:: SUPPLIED TEXT
From 4d00f17477e67ef42f98c6cad0b4ae0a83f06da8 Mon Sep 17 00:00:00 2001
From: Robyn Speer <rspeer@luminoso.com>
Date: Thu, 24 Sep 2015 12:49:45 -0400
Subject: [PATCH] don't apply the inferred-space penalty to Japanese

Former-commit-id: db5eda605116e5441745cc6712abffea7f59a47b
---
 tests/test_japanese.py |  4 ++--
 wordfreq/__init__.py   | 12 ++++++------
 2 files changed, 8 insertions(+), 8 deletions(-)

diff --git a/tests/test_japanese.py b/tests/test_japanese.py
index af05c2a..9906741 100644
--- a/tests/test_japanese.py
+++ b/tests/test_japanese.py
@@ -14,10 +14,10 @@ def test_combination():
 
     assert_almost_equal(
         word_frequency('おはようおはよう', 'ja'),
-        ohayou_freq / 20
+        ohayou_freq / 2
     )
     assert_almost_equal(
         1.0 / word_frequency('おはようございます', 'ja'),
-        (100.0 / ohayou_freq + 100.0 / gozai_freq + 100.0 / masu_freq)
+        (1.0 / ohayou_freq + 1.0 / gozai_freq + 1.0 / masu_freq)
     )
 
diff --git a/wordfreq/__init__.py b/wordfreq/__init__.py
index 85e4711..e6a4849 100644
--- a/wordfreq/__init__.py
+++ b/wordfreq/__init__.py
@@ -15,11 +15,11 @@ logger = logging.getLogger(__name__)
 CACHE_SIZE = 100000
 DATA_PATH = pathlib.Path(resource_filename('wordfreq', 'data'))
 
-# Chinese and Japanese are written without spaces. This means we have to
-# run language-specific code to infer token boundaries on them, and also
-# that we need to adjust frequencies of multi-token phrases to account
-# for the fact that token boundaries were inferred.
-SPACELESS_LANGUAGES = {'zh', 'ja'}
+# Chinese and Japanese are written without spaces. In Chinese, in particular,
+# we have to infer word boundaries from the frequencies of the words they
+# would create. When this happens, we should adjust the resulting frequency
+# to avoid creating a bias toward improbable word combinations.
+INFERRED_SPACE_LANGUAGES = {'zh'}
 
 # We'll divide the frequency by 10 for each token boundary that was inferred.
 # (We determined the factor of 10 empirically by looking at words in the
@@ -197,7 +197,7 @@ def _word_frequency(word, lang, wordlist, minimum):
 
     freq = 1.0 / one_over_result
 
-    if lang in SPACELESS_LANGUAGES:
+    if lang in INFERRED_SPACE_LANGUAGES:
         freq /= INFERRED_SPACE_FACTOR ** (len(tokens) - 1)
 
     return max(freq, minimum)
::::
:: TASK DATA
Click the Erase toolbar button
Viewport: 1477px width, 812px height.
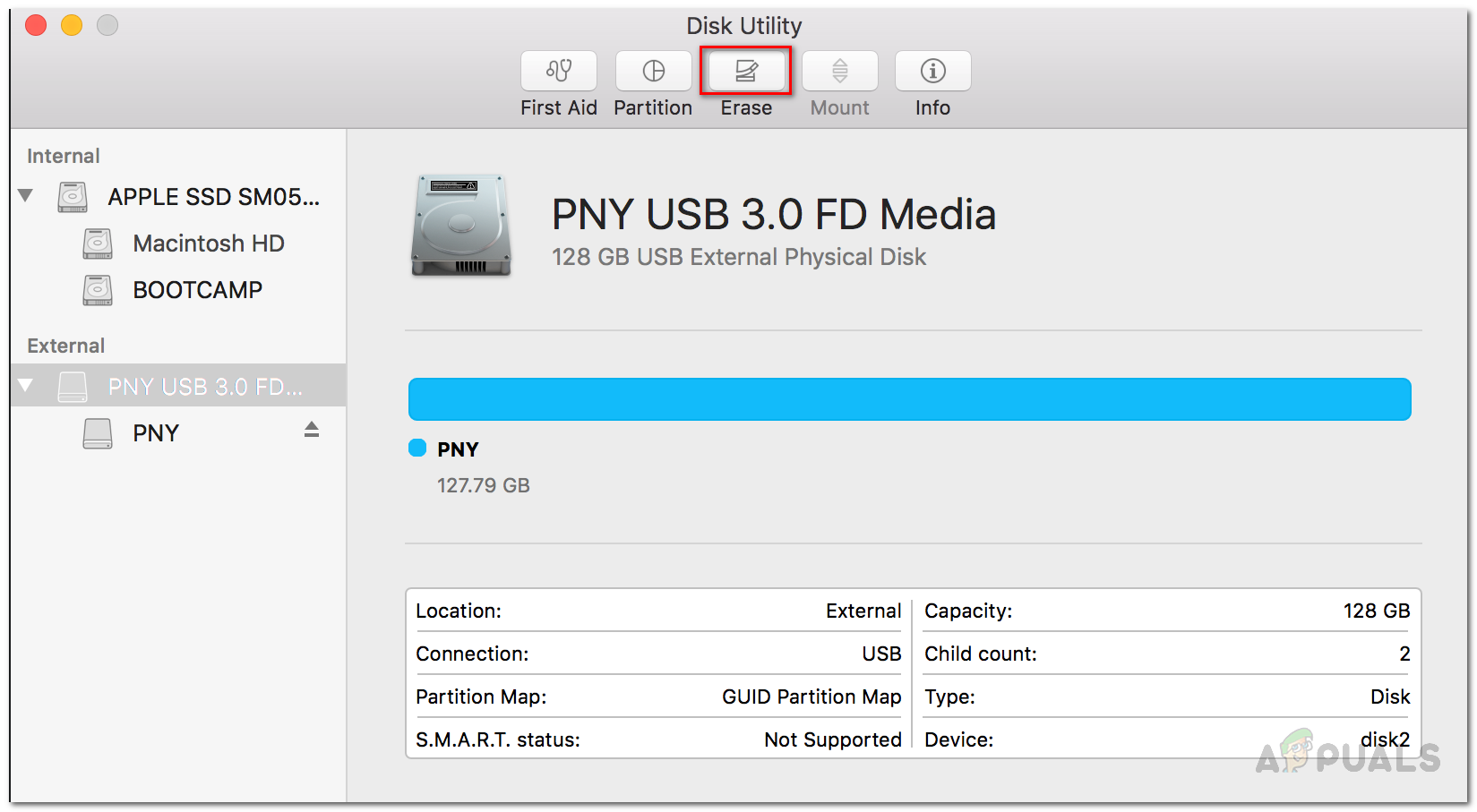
::::
:: TASK DATA
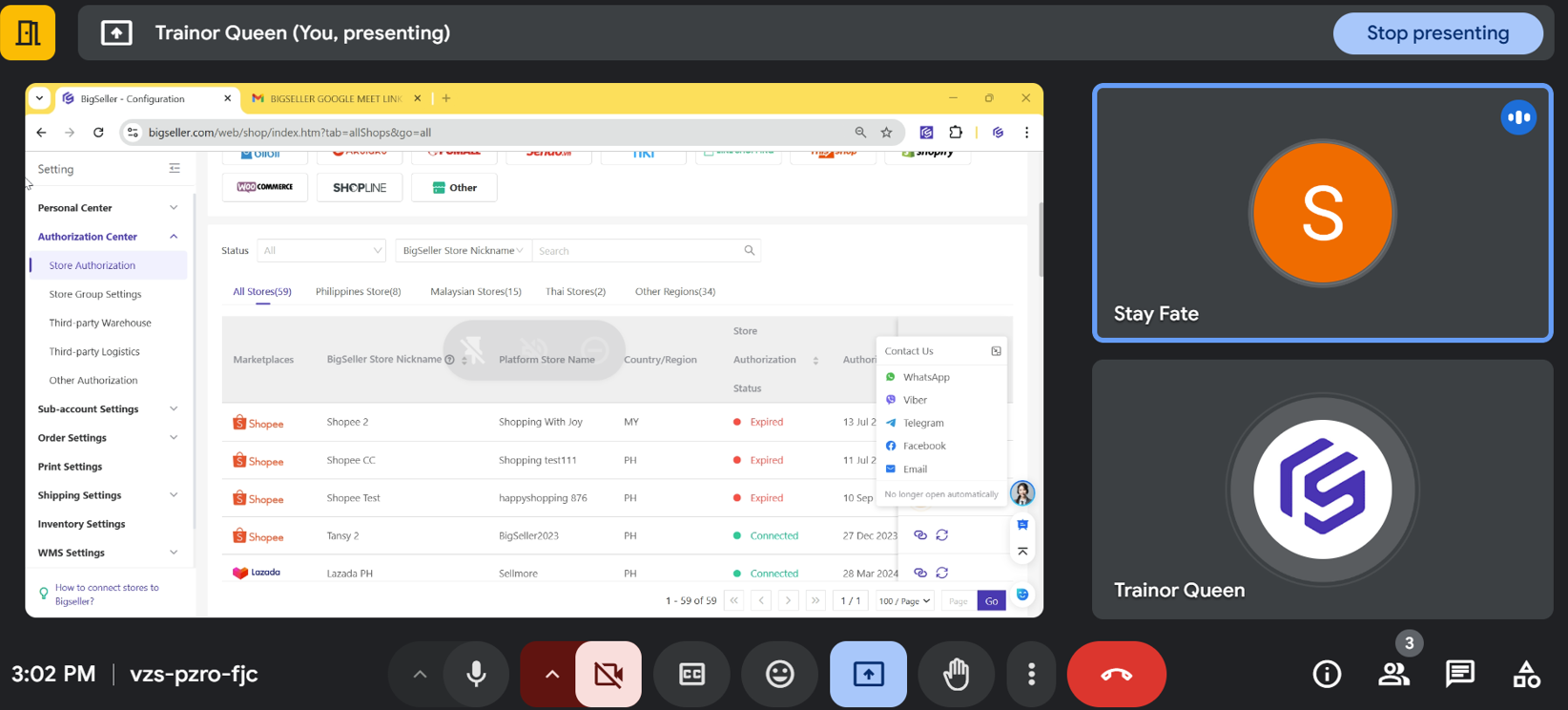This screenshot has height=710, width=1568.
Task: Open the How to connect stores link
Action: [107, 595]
::::
:: TASK DATA
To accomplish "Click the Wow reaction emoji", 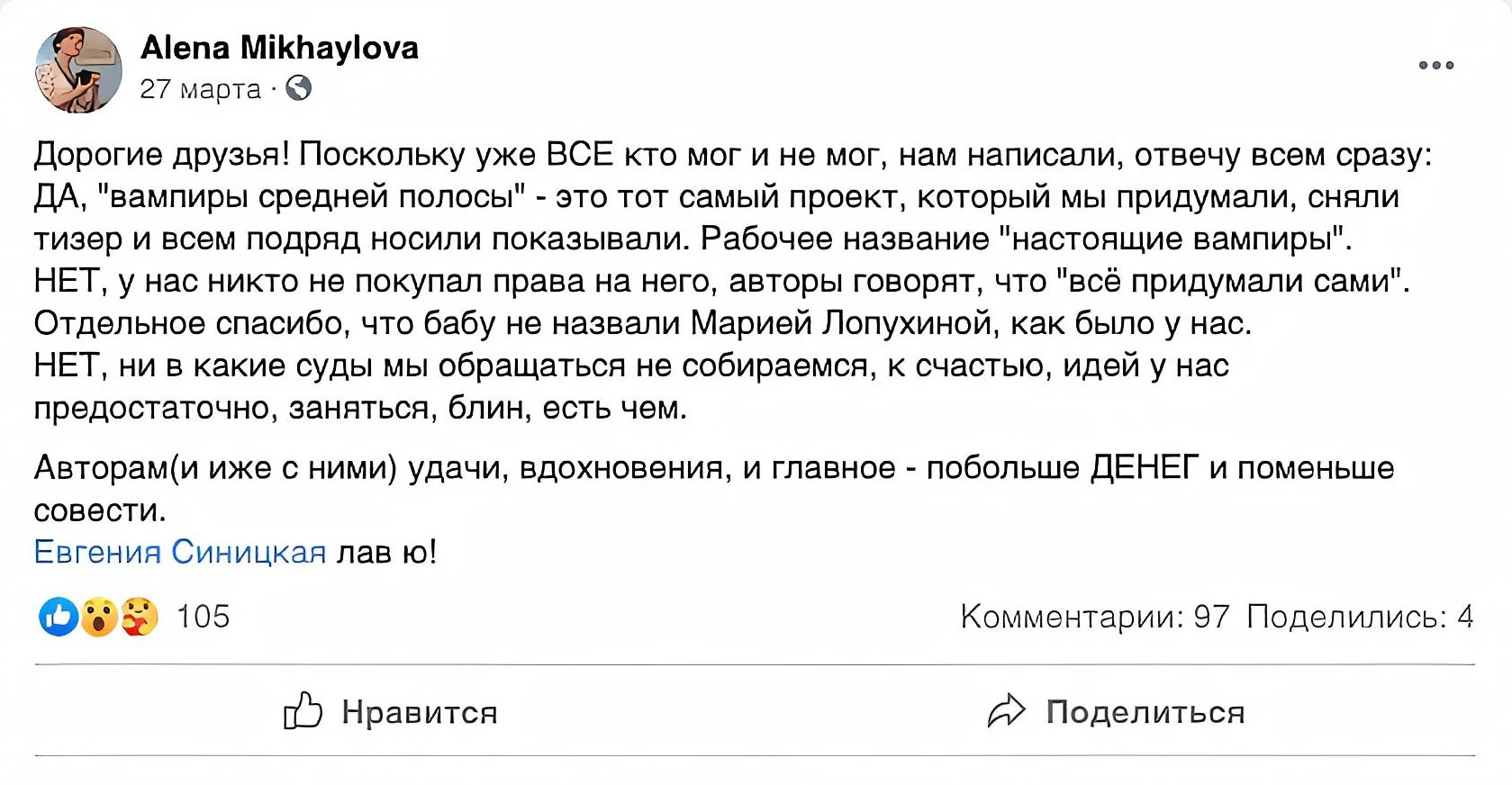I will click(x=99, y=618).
::::
## WRITTEN EXERCISE A
Repeat the part of the patch that begins at the words "# We'll divide" and ends after the words "(len(tokens) - 1)".
## WRITTEN EXERCISE B
Format the rows from the line that contains "This screenshot has height=710, width=1568." through the line that contains "Action: [107, 595]" as a numbered list. Include both of those lines, skip blank lines, and leave out the pictures.
The patch and the rows have no connection to each other.

## REPLY A
# We'll divide the frequency by 10 for each token boundary that was inferred.
 # (We determined the factor of 10 empirically by looking at words in the
@@ -197,7 +197,7 @@ def _word_frequency(word, lang, wordlist, minimum):
 
     freq = 1.0 / one_over_result
 
-    if lang in SPACELESS_LANGUAGES:
+    if lang in INFERRED_SPACE_LANGUAGES:
         freq /= INFERRED_SPACE_FACTOR ** (len(tokens) - 1)

## REPLY B
1. This screenshot has height=710, width=1568.
2. Task: Open the How to connect stores link
3. Action: [107, 595]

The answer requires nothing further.